La simulation CFD est outil à la fois préventif mais aussi prédictif, qui permet la mise en place de processus de traitement ou d’optimisation des conditions d’exploitation. Il permet de prendre en compte avec un niveau de précision fin les conditions du terrain, des conditions climatiques, de la surface au sol et peut s’adapter à des configurations complexes de rejet.
8. Conclusion
En conclusion, la modélisation en mécanique des fluides est un outil essentiel pour l’étude de la dispersion et de l’amélioration de la qualité de l’air.

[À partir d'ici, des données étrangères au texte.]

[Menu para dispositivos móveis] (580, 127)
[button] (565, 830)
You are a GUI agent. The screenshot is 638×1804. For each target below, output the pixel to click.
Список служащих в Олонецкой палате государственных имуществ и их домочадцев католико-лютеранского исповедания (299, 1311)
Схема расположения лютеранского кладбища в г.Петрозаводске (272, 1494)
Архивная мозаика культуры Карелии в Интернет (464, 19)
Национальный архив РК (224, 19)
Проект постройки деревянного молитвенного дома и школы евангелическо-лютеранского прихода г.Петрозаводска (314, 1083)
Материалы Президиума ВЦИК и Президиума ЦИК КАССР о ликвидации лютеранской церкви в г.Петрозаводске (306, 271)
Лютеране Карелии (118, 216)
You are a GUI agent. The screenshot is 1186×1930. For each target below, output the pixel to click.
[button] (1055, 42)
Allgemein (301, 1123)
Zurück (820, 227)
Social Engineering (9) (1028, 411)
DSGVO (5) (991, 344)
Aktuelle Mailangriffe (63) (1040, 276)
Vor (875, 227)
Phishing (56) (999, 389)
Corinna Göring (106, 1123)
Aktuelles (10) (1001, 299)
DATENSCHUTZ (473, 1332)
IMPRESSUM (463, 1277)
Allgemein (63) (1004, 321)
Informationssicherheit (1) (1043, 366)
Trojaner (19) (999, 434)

En analysant la dispersion des polluants, la ventilation, et les systèmes de purification de l’air, cette approche calculatoire fournit des solutions précises aux défis environnementaux. La mise en place de Zones à Faible Émissions (ZFE), parmi d’autres mesures réglementaires, illustrent la prise de conscience grandissante de l’importance de contrôler les émissions polluantes.
Néanmoins, il est impératif d’accentuer nos efforts pour réduire les émissions de pollution dans l’atmosphère, car la santé humaine, le climat et la préservation de l’environnement en dépendent.
Le Groupe ARTELIA en a fait un de ses engagements premiers : réduire de 50 % l’empreinte carbone du Groupe par rapport à 2020 d’ici 2025.